« Les gens ne veulent pas une perceuse, ils veulent un trou » — cette formule de Theodore Levitt résume tout l'enjeu de l'argumentation commerciale : vendre une caractéristique, c'est rester du côté du produit ; vendre un bénéfice, c'est rejoindre le client.
Construire un argument avec CAP/CAB
La méthode CAP/CAB structure ce passage en quatre temps : Caractéristique, Avantage, Preuve, Bénéfice. Un argument qui s'arrête à la seule caractéristique est un « argument-zombie » : il ne convainc pas, parce que le client ne fait pas seul le lien avec son intérêt. La règle des 3 P résume un bon argument : personnalisé, prouvé, parlant — et il se choisit selon la motivation dominante détectée à la découverte (→ NDRC E4.03).
Accueillir l'objection comme un signal
Une objection n'est presque jamais un refus définitif : c'est un signal d'intérêt mal exprimé. Le vrai danger, c'est le client silencieux, qui a souvent déjà décroché. Encore faut-il distinguer les types d'objections — sincère et fondée, sincère mais erronée, prétexte déguisé, tactique ou test de conviction — car elles n'appellent pas la même réponse.
Traiter l'objection avec ADERA
La méthode ADERA (Accepter, Découvrir, Empathiser, Répondre, Acceptation) structure le traitement d'objection en cinq étapes, verrouillées par une validation finale : une objection traitée mais non validée par le client ressurgit toujours plus tard.

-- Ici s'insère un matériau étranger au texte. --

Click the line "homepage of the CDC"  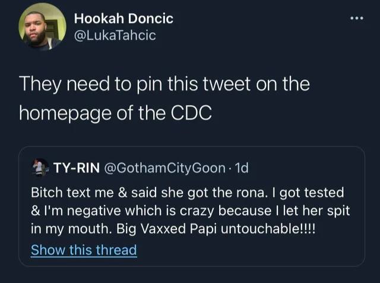click(116, 113)
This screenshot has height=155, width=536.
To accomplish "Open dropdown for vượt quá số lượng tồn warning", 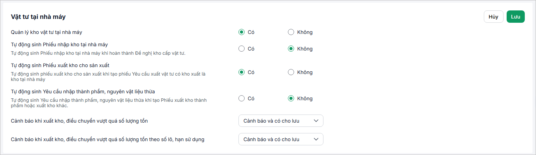I will click(x=281, y=121).
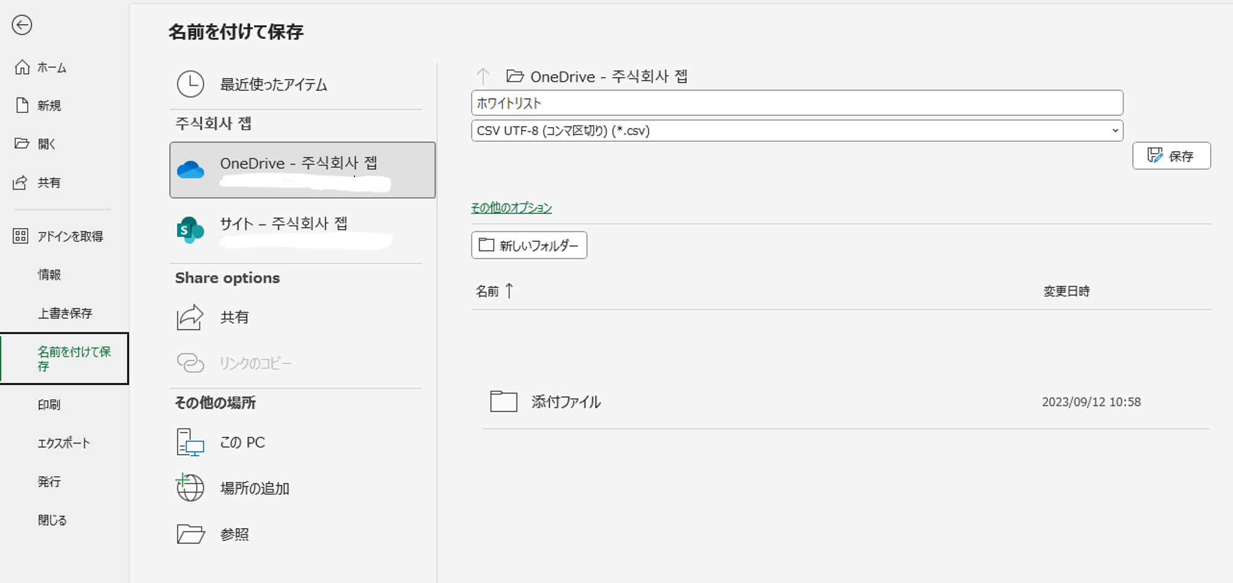Viewport: 1233px width, 583px height.
Task: Click 場所の追加 globe icon
Action: tap(190, 488)
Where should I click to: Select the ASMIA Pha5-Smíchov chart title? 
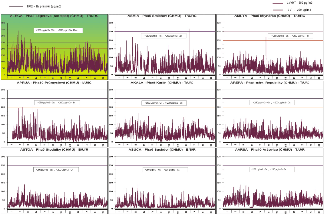pos(162,16)
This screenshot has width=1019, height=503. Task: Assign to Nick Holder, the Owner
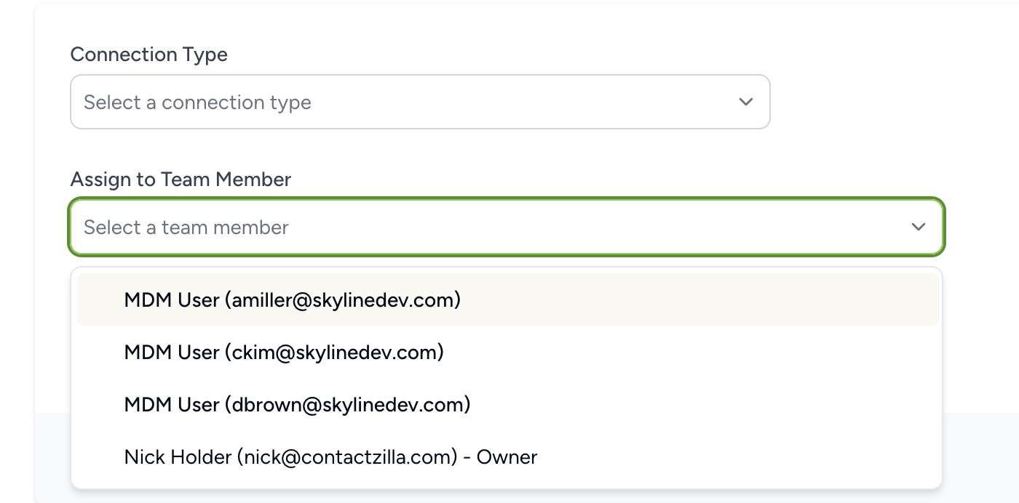[x=508, y=456]
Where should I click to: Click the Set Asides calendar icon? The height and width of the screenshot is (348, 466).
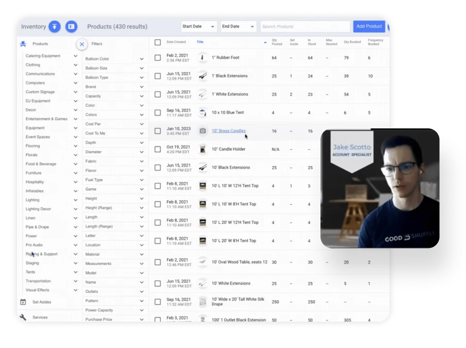[x=23, y=302]
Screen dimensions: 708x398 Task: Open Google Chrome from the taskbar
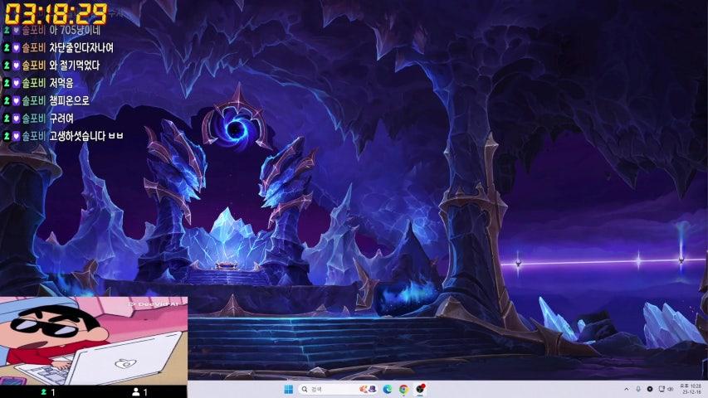pos(403,389)
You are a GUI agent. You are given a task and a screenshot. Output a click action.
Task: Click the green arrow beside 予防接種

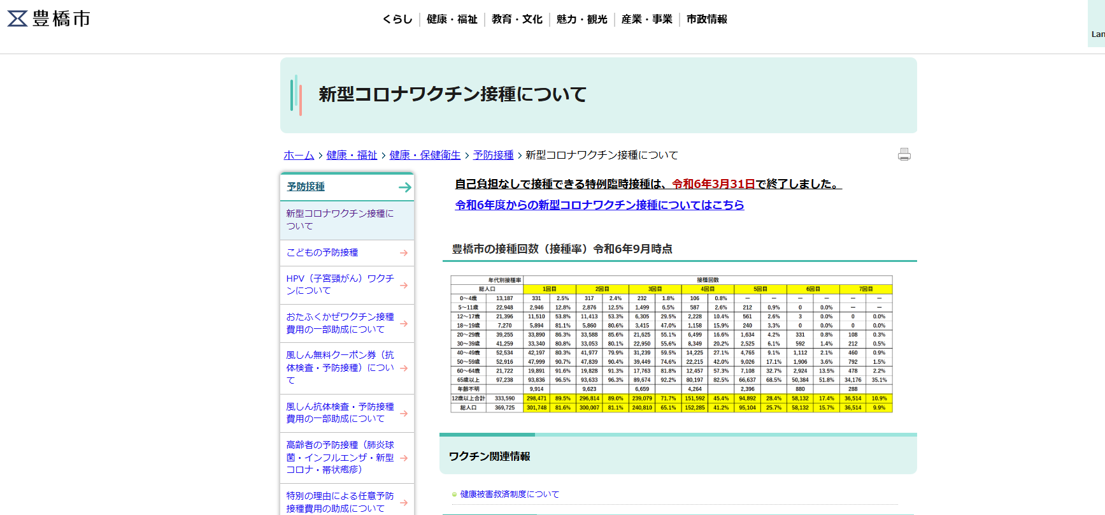coord(404,187)
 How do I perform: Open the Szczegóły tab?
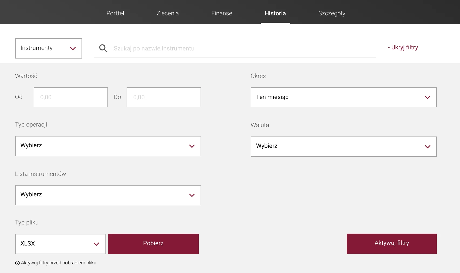pos(332,13)
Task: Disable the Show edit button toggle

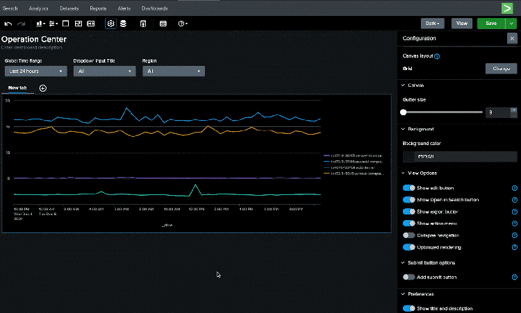Action: 408,188
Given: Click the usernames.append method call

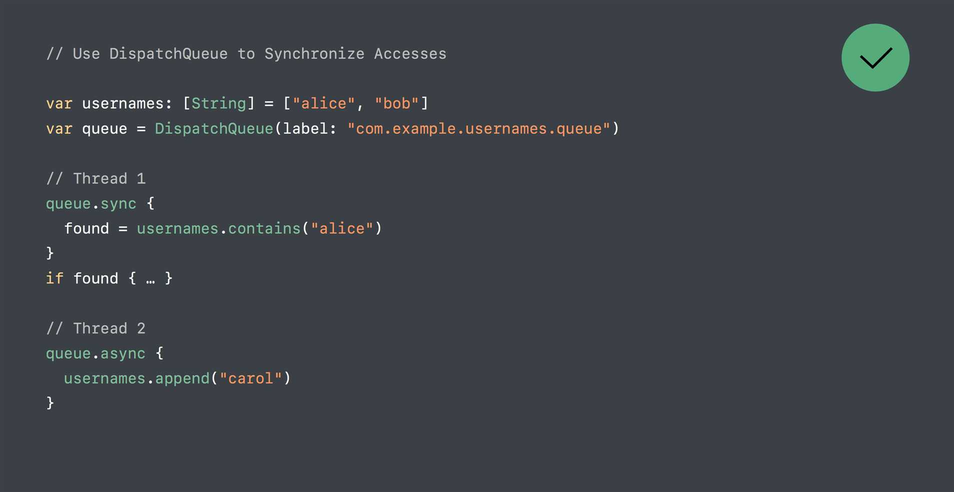Looking at the screenshot, I should (137, 378).
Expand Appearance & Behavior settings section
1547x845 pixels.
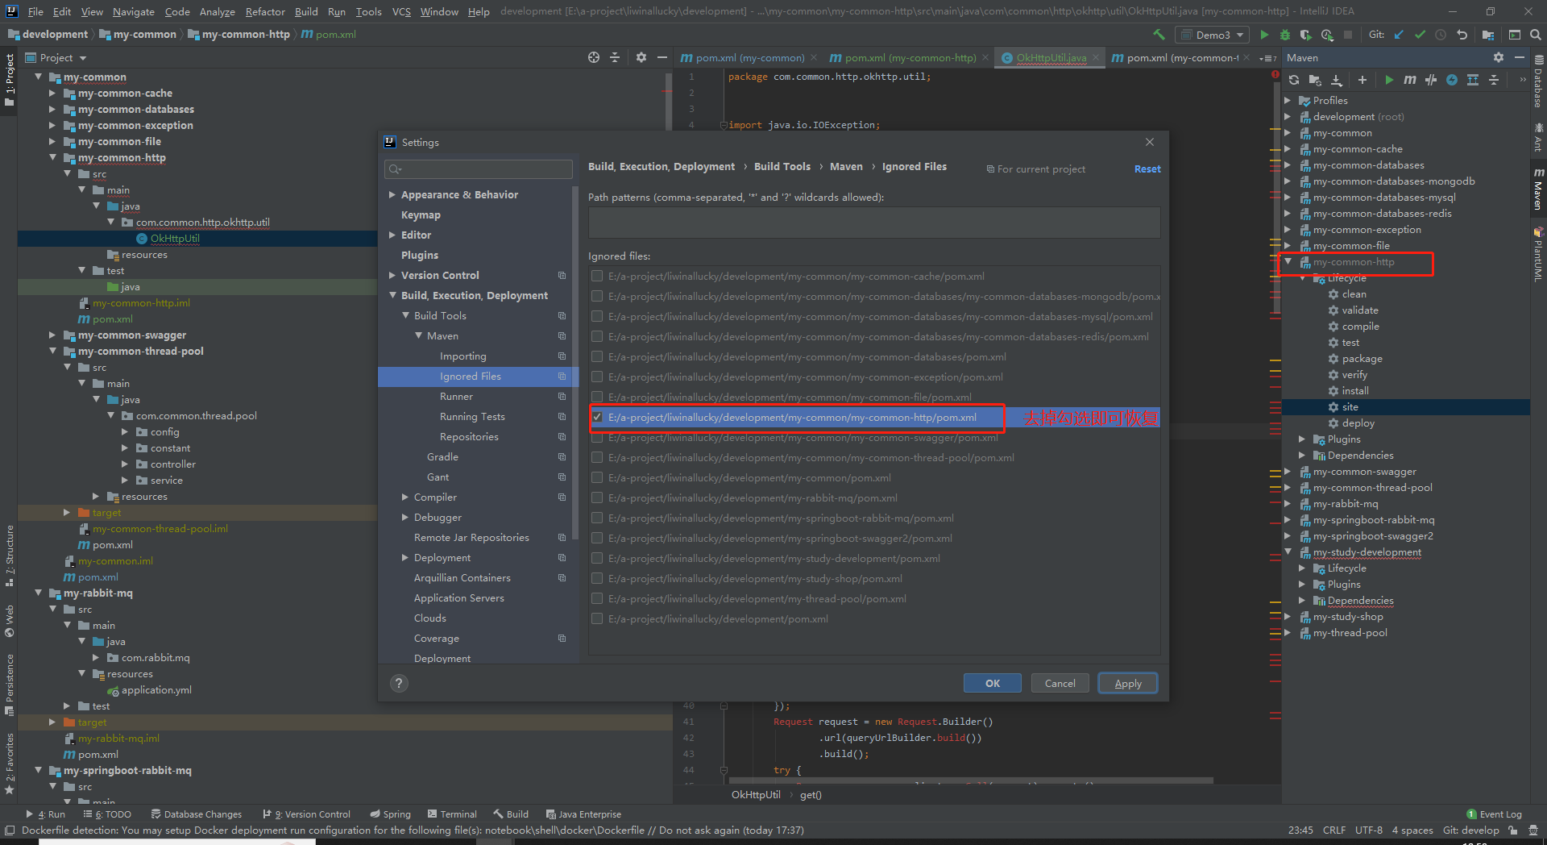point(392,195)
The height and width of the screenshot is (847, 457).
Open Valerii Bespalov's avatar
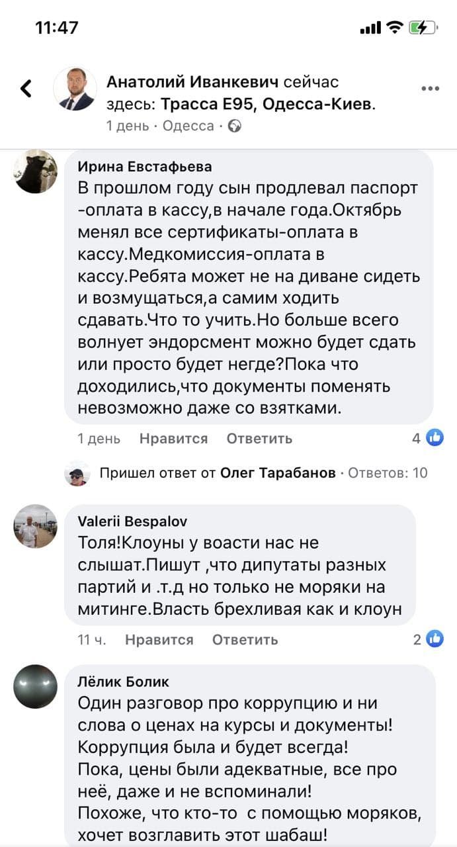36,526
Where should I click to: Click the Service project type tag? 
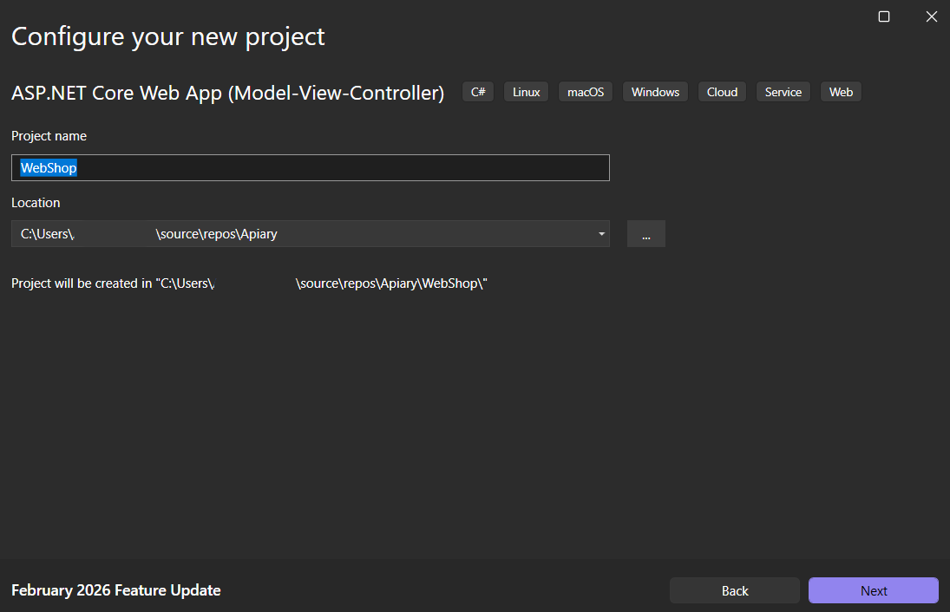click(x=783, y=91)
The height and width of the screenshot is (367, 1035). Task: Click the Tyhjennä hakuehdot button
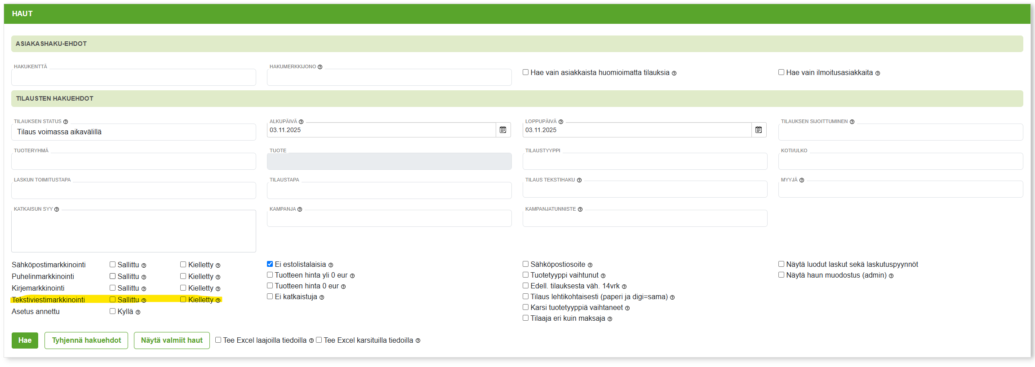click(86, 340)
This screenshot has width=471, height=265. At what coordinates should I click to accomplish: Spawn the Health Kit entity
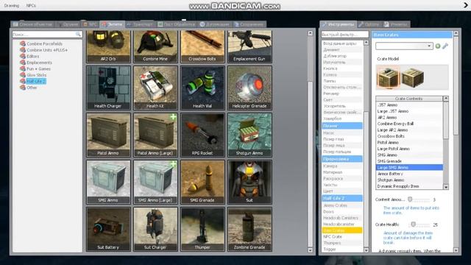[x=155, y=88]
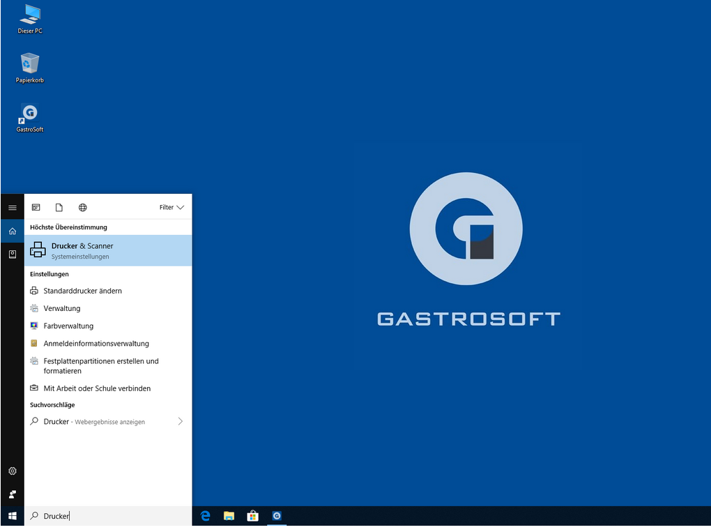
Task: Open Standarddrucker ändern setting
Action: pos(82,291)
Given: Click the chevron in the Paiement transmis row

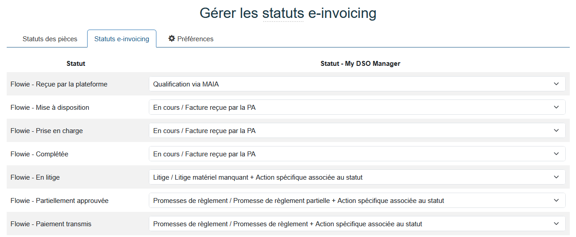Looking at the screenshot, I should pos(556,224).

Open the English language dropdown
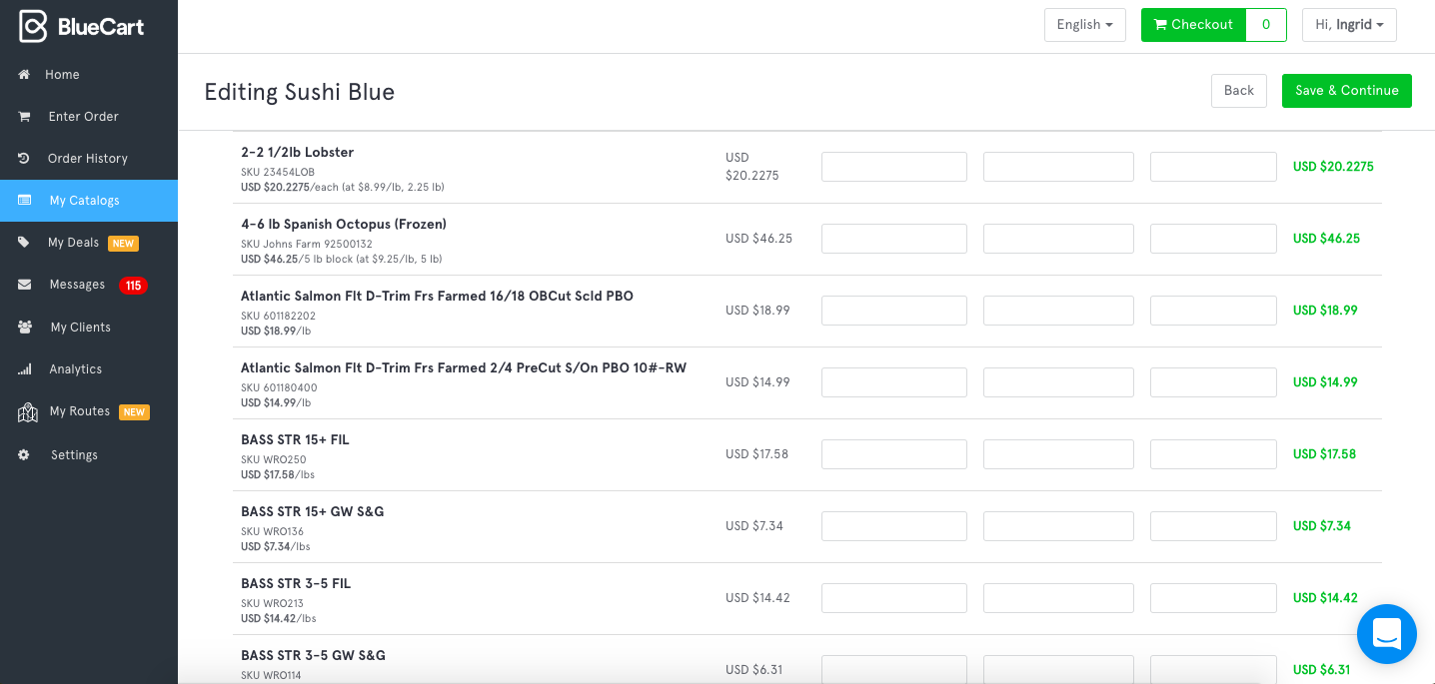(1085, 24)
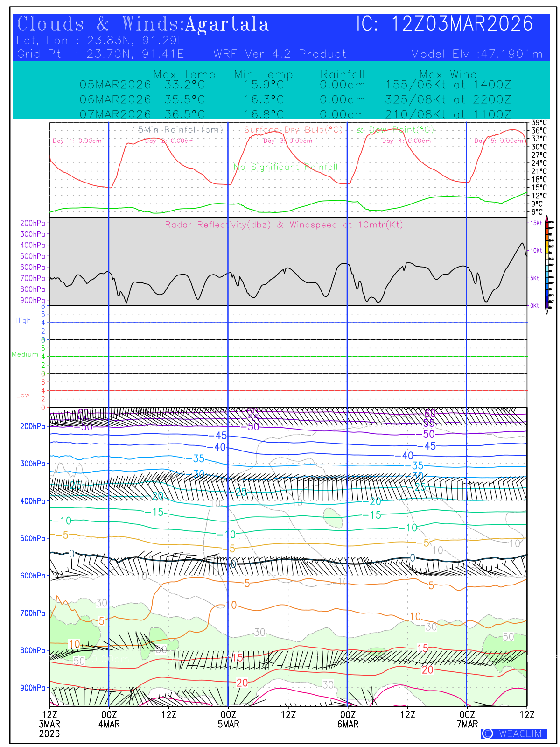Click the 00Z 4MAR time axis label
The width and height of the screenshot is (560, 747).
[x=109, y=719]
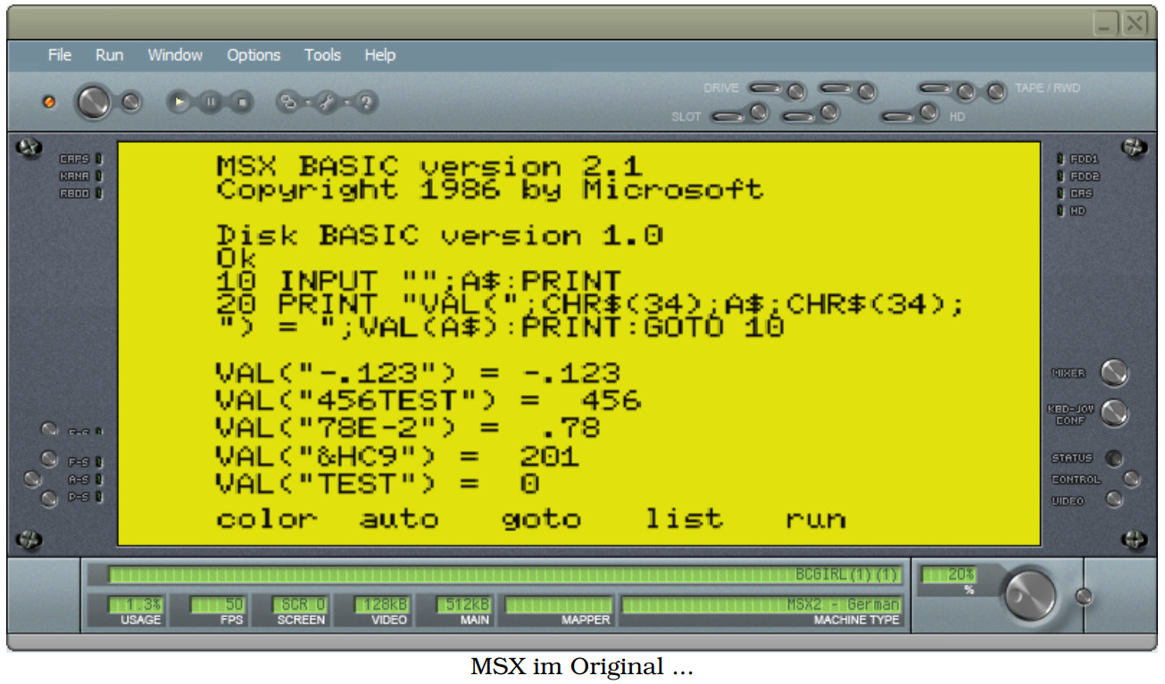
Task: Pause the emulation
Action: click(x=210, y=103)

Face à l'objection reine — « c'est trop cher » — qui cache le plus souvent un doute sur la valeur plutôt qu'un vrai problème de prix, trois techniques prolongent ADERA : relativiser le prix à l'unité, décomposer ce qu'il inclut, et le comparer à la valeur obtenue. Un commercial qui argumente une caisse enregistreuse connectée à une gérante d'épicerie fine soucieuse de son budget, puis qui diagnostique la vraie objection derrière le « trop cher » — la peur d'un abonnement de plus — avant de décomposer le coût rapporté au temps gagné, illustre bien la différence entre céder une remise réflexe et préserver sa marge en traitant le vrai frein.